> Problem
The task for the listing below is to write out exactly the lines starting at the one containing "Given: Select the" and ending at the one containing "Click the reviewer", both included. Pictures are to be omitted.
-- Data supplied follows --
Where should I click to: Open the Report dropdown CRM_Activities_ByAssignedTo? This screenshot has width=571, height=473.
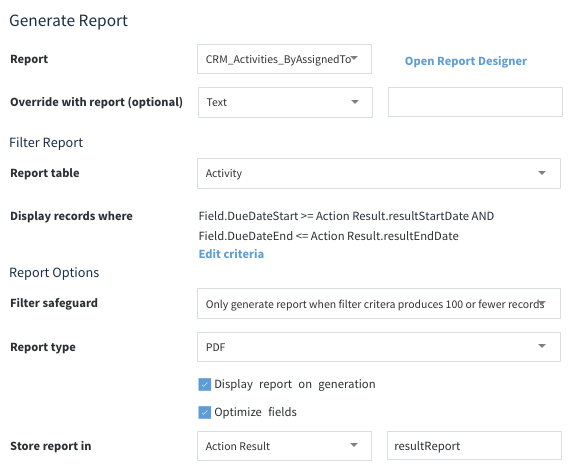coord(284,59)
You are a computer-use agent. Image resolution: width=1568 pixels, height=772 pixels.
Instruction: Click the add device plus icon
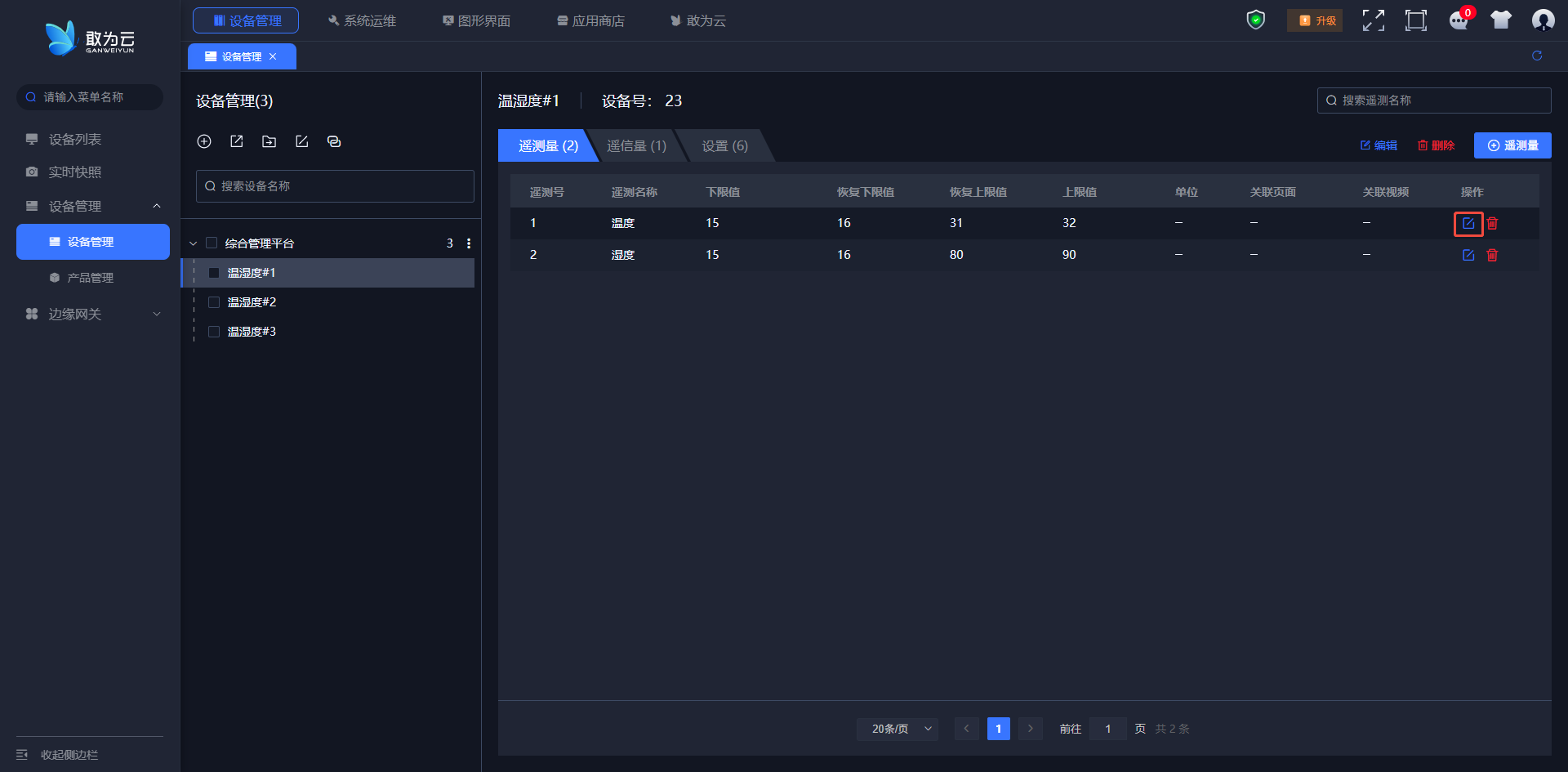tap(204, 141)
-- Data supplied concluded --
-- Data supplied follows --
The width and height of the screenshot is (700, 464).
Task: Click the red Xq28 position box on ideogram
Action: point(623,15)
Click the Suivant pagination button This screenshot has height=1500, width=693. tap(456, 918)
-- Data supplied concluded --
-- Data supplied follows --
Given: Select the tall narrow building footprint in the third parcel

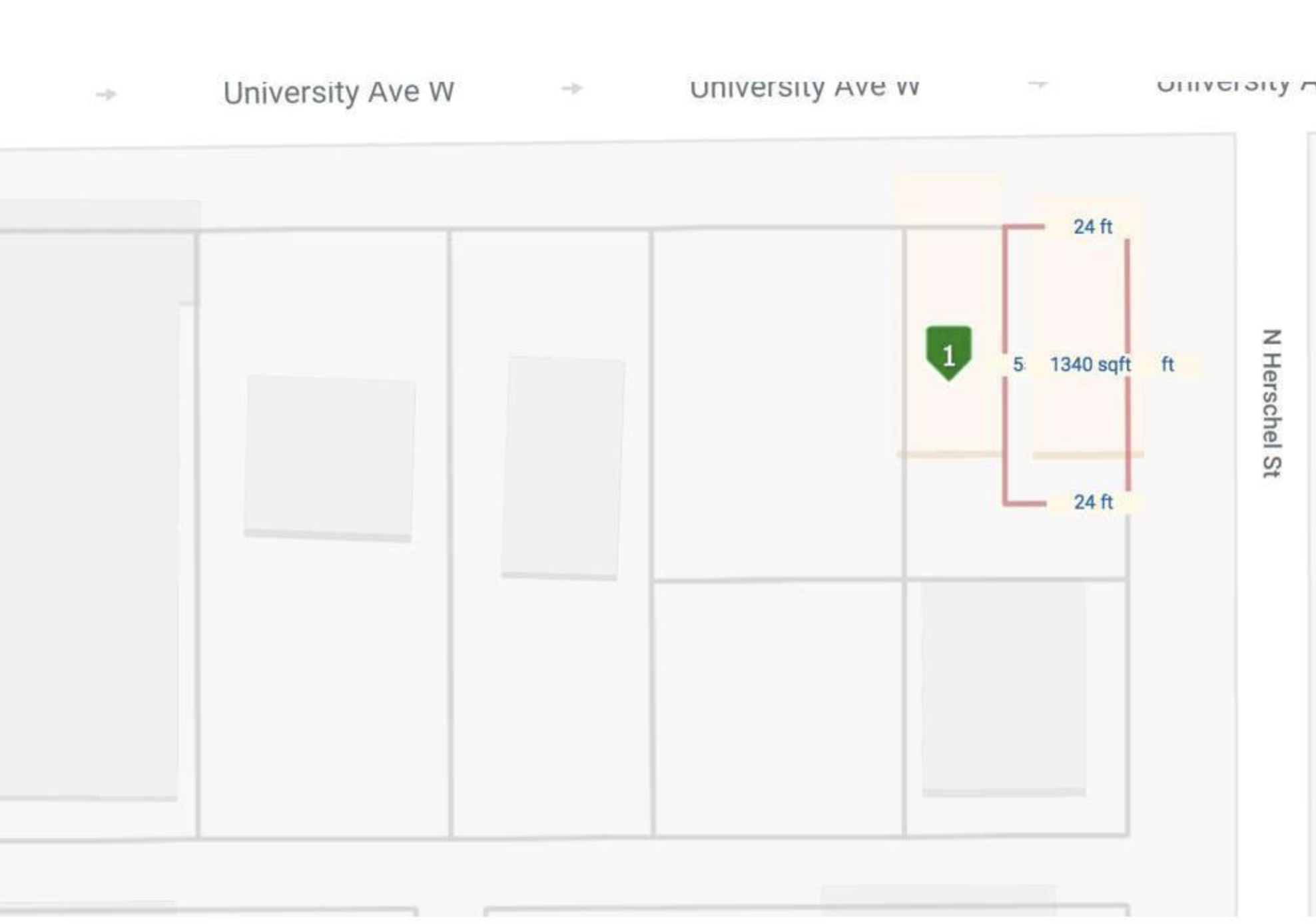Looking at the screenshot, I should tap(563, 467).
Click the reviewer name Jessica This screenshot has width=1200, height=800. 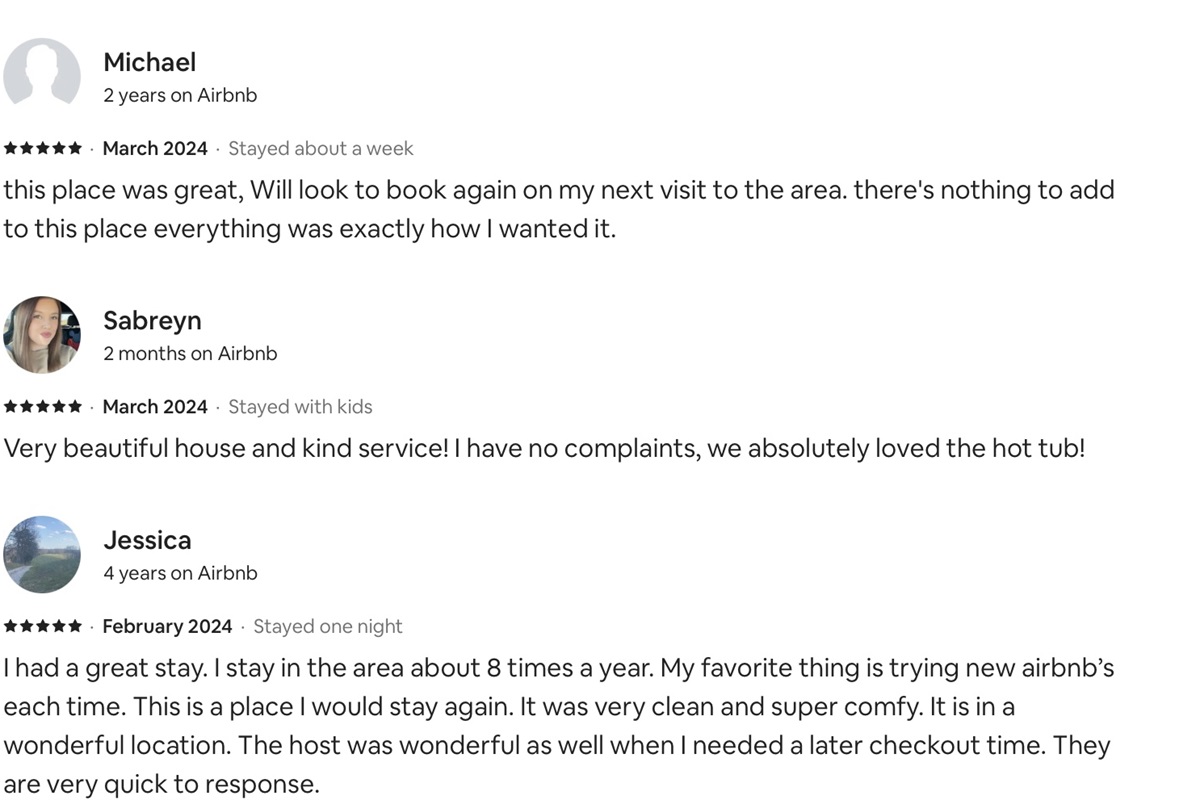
-- Data supplied concluded --
> Reply to the task
Given: Select the tall narrow building footprint in the third parcel

Looking at the screenshot, I should tap(563, 467).
Click the reviewer name Jessica This screenshot has width=1200, height=800. 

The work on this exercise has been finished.